Raw data →
++++++++++++++++++++

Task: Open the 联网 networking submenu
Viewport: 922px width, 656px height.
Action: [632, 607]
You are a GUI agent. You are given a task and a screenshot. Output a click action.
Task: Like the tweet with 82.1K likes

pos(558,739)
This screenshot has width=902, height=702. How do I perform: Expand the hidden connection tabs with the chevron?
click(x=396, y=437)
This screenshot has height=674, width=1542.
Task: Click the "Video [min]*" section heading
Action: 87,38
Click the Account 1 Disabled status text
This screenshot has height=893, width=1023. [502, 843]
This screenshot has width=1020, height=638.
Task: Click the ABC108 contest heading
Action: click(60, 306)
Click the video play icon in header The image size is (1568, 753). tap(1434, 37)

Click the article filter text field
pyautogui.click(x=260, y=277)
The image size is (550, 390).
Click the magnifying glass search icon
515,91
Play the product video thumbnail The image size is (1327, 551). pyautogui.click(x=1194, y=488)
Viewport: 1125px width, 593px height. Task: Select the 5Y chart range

++++++++++++++++++++

What is being asked → From the line containing "Play the product" to the final line of the entries, print every line exactly and nothing else.

Task answer →
Play the product video thumbnail The image size is (1327, 551). pyautogui.click(x=1194, y=488)
Viewport: 1125px width, 593px height. Task: Select the 5Y chart range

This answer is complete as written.